DONEGAL IS DIFFERENT. One of the largest of Ireland’s 32 counties, far-flung from Dublin, on a map it looks like the island’s scraggy forehead. Though the province of Ulster is often used as a byword for Northern Ireland (that part of the island still part of the United Kingdom), Donegal is one of three Ulster counties that are actually in the Republic of Ireland. Cavan and Monaghan, the other two Ulster anomalies, are on the southern side of the border, but from many points in Donegal — notably the Fánaid Peninsula, the focus of this essay — you would have to drive south and east to reach your paradoxical destination in Northern Ireland.
As an Irishman transplanted to Texas, I am tempted to think of Donegal as the Lone Star county, for its geographical singularity plays into Donegal’s reputation for having something of a maverick spirit. What is remarkable about Fánaid is that it is Donegal’s own Donegal — historically regarded as “a place apart,” as Breandán Mac Suibhne and David Dickson comment in their absorbing and scholarly introduction to The Outer Edge of Ulster: A Memoir of Social Life in Nineteenth-Century Donegal. The book was originally published in 2000 (a digital edition is now available), more than a century after Hugh Dorian set down his “true historical narrative.”
Fánaid’s local reputation for wildness was probably at its height around the time Dorian was born, in the 1830s. Mac Suibhne and Dickson quote a contemporary letter that gives a vivid sense of that frontier mentality: “The natives of [neighboring] parishes […] who consider themselves civilized, deny that they themselves are of the ‘men of Fánaid.’” Even at the turn of the 21st century, the editors report, the phrase “out of this world and into Fánaid” was still current. The peninsula, it appears, is almost as much a state of mind as a physical place.
In the 1870s, Dorian left the physical Fánaid (in murky circumstances I will detail below) and moved to Derry. That small, historically contested city (even its name is a source of conflict, as Unionists call it Londonderry) is just some 20 miles away, but if Dorian were to make that journey today he would have to cross an international border.

• _Problems and tasks_:
1) From the essay on Donegal, reproduce the passage that begins at the words "In the 1870s, Dorian" and stops after the words "an international border.".
2) In the essay on Donegal, why is the writer tempted to think of Donegal as "the Lone Star county"? Answer in one to three sentences.
3) Go on with the essay on Donegal and the Fánaid Peninsula, picking up after its last sentence.

• _Given data_:
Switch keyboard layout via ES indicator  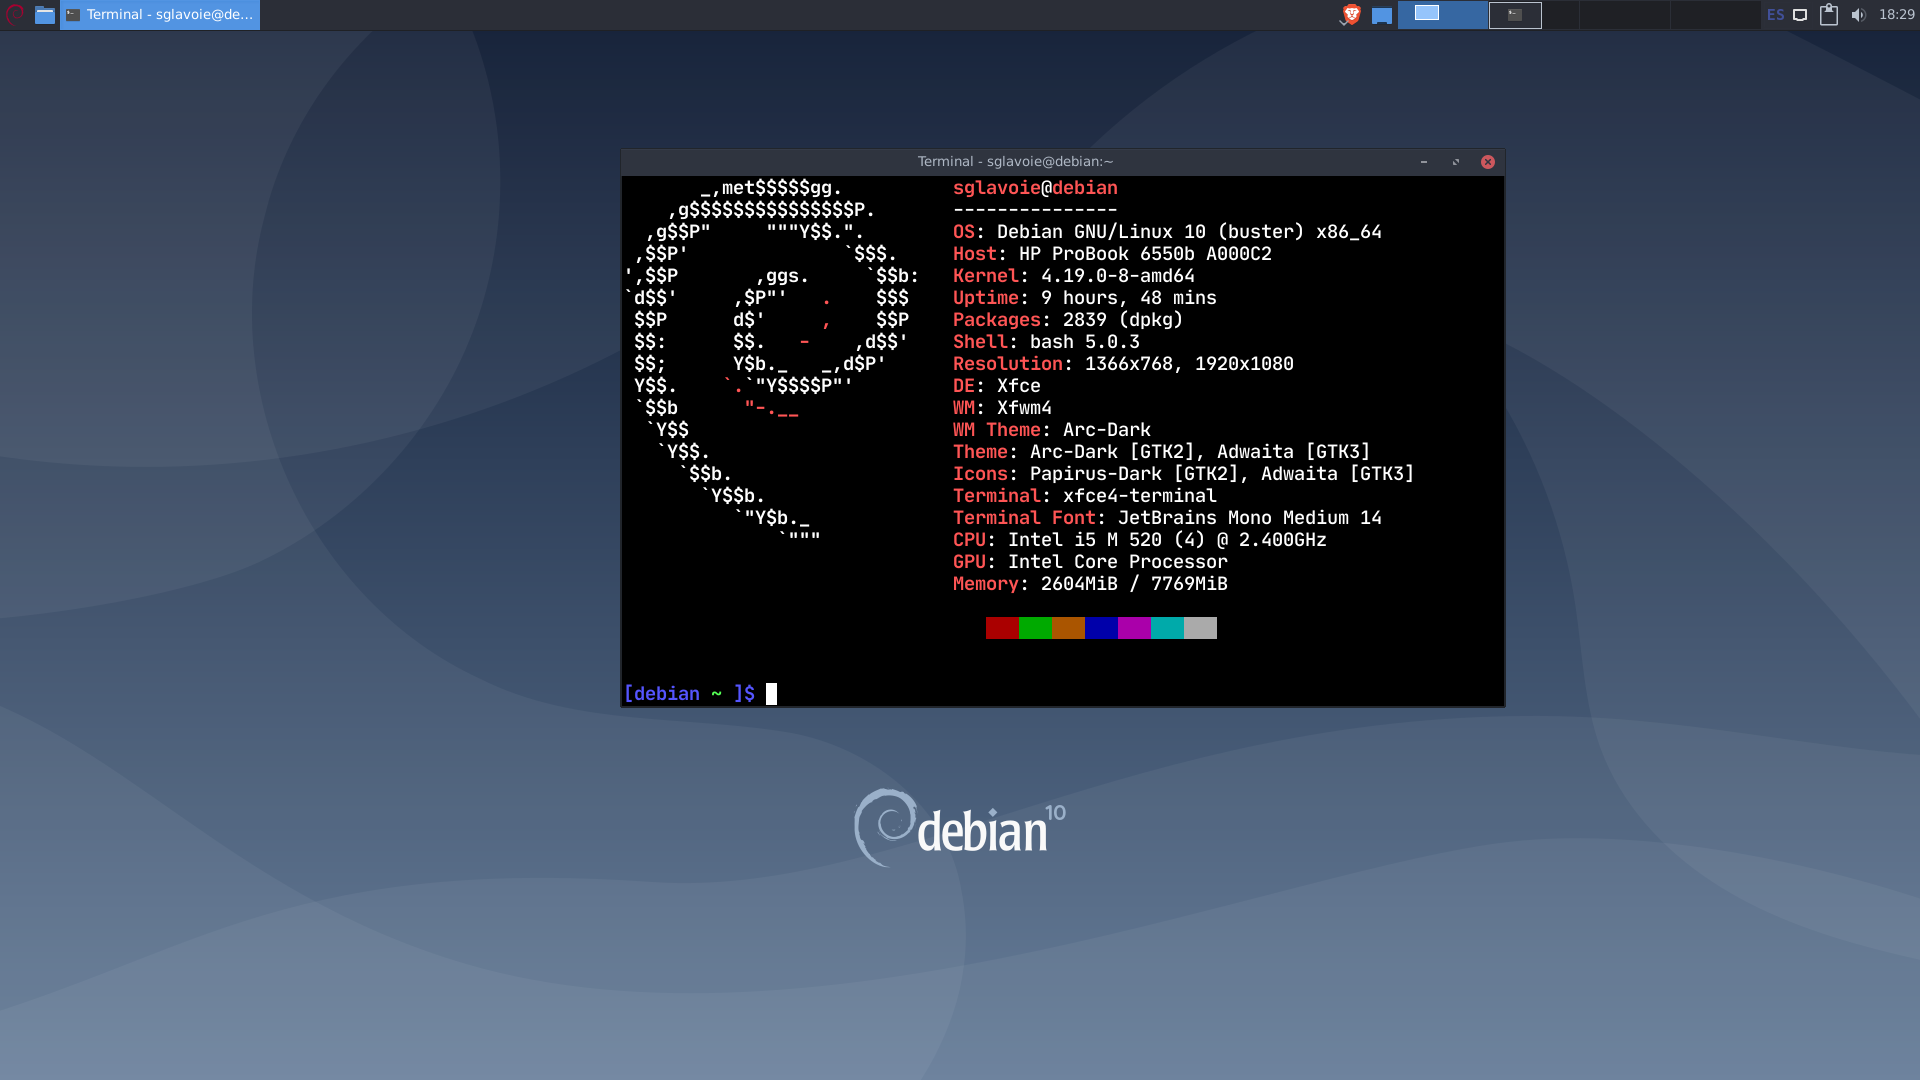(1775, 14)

--

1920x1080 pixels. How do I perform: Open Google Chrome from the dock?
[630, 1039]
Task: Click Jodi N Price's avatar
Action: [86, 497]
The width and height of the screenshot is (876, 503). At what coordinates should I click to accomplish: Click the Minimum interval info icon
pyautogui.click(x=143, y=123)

--

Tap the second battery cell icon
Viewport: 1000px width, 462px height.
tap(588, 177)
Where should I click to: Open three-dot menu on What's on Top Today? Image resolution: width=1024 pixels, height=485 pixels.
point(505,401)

• _Responses in order_:
1)
In the 1870s, Dorian left the physical Fánaid (in murky circumstances I will detail below) and moved to Derry. That small, historically contested city (even its name is a source of conflict, as Unionists call it Londonderry) is just some 20 miles away, but if Dorian were to make that journey today he would have to cross an international border.

2) The writer is an Irishman living in Texas, and Donegal's geographical singularity feeds its reputation for a maverick spirit. That makes the Texas nickname feel fitting.

3)
Then again, today he’d hardly notice. Since the signing of the Good Friday Agreement in 1998, Northern Ireland has been relatively stable. British Unionists and Irish Republicans have spent much of the last 15 years in a power-sharing government. Another dividend of the peace process has been the significant demilitarization of the “province.” Like many Southerners, I spent most of the “Troubles” keeping the North at an uneasy distance. Belfast was less than a hundred miles from Dublin, but it could have been a thousand. I didn’t actually cross the border until the summer I was 21 (ironically, “guiding” a group of Spanish and Italian students). I remember being jolted by the reality of soldiers and heavily armed police, though they were a ubiquitous sight on television.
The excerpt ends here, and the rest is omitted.